Using rooflighting for lighting
Rooflights are a good way to introduce natural light for lighting purposes. When deciding on how many rooflights to install and what material to use, it is important to take into consideration various factors such as the size of the building, what it is used for, the type of lighting required (direct or diffuse), the brightness of light required and how that relates to heating, as well as the automation of artificial light sources.
The question of whether a building should have rooflights, and if so to what percentage of the floor space they should cover, is largely determined by the size of the building. For smaller buildings vertical glazing (windows) is generally sufficient to provide areas within six metres of the window with enough light.For larger buildings, where there are fewer external windows relative to the building’s operational floor area, rooflighting or a combination of both rooflighting and wall glazing is needed. If well planned, rooflighting can provide exactly the amount, type and distribution of natural light required to meet any given building’s requirements.

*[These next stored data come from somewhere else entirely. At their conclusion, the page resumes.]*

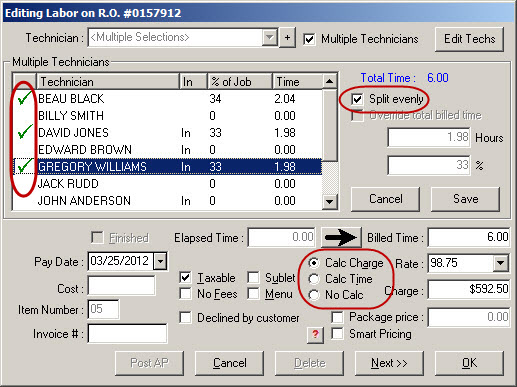
Task: Select the JACK RUDD row
Action: pyautogui.click(x=167, y=184)
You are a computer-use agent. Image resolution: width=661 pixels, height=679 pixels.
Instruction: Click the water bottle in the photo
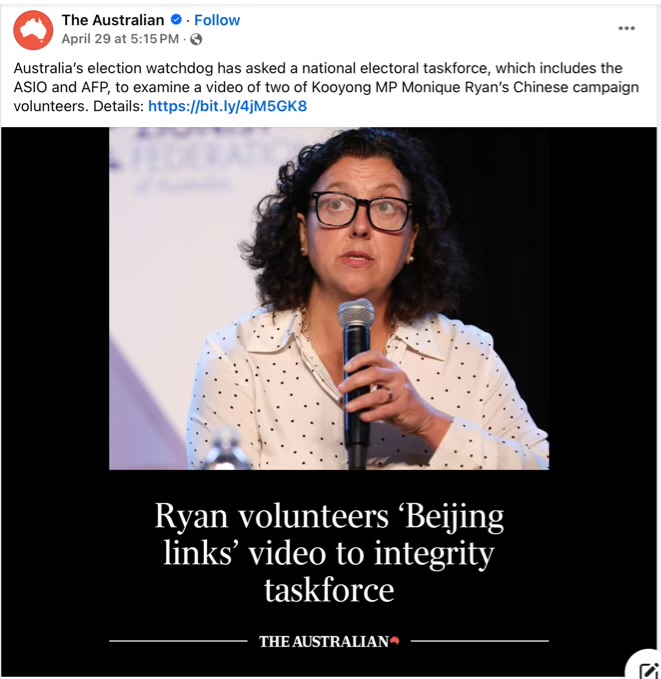227,448
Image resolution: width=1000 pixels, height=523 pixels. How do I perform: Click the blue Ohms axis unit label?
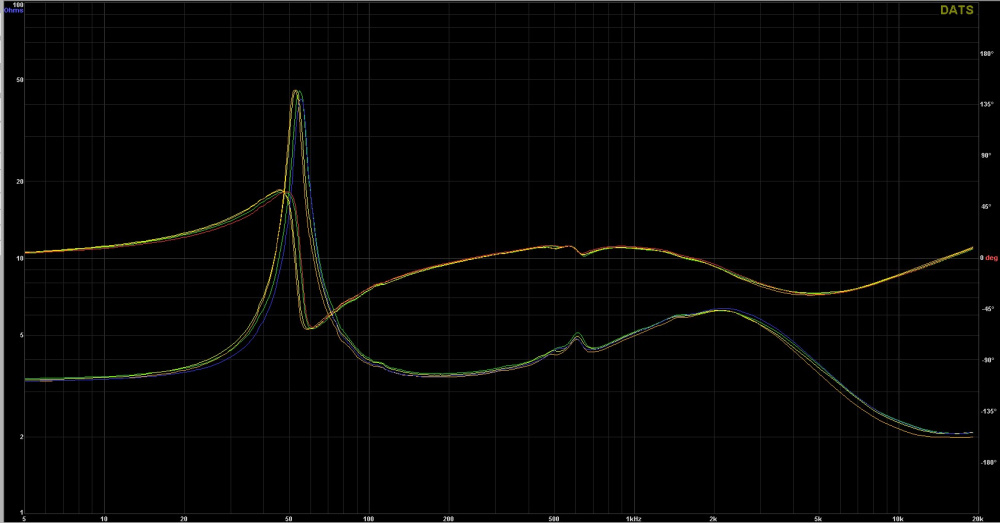(x=13, y=11)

The use of a given building will determine the required level of light, and whether this will be measured horizontally or vertically.For manufacturing environments and office spaces, the tasks being illuminated are usually on a horizontal plane, so it is usually more appropriate to measure light levels horizontally.For some applications (eg storage facilities and racking), the illumination of vertical surfaces is more relevant and light levels should then be analysed vertically.
In any given building the vertical illuminance levels are generally lower than the horizontal, although lower light levels are often more acceptable for tasks viewed vertically (such as storage facilities) than those viewed horizontally.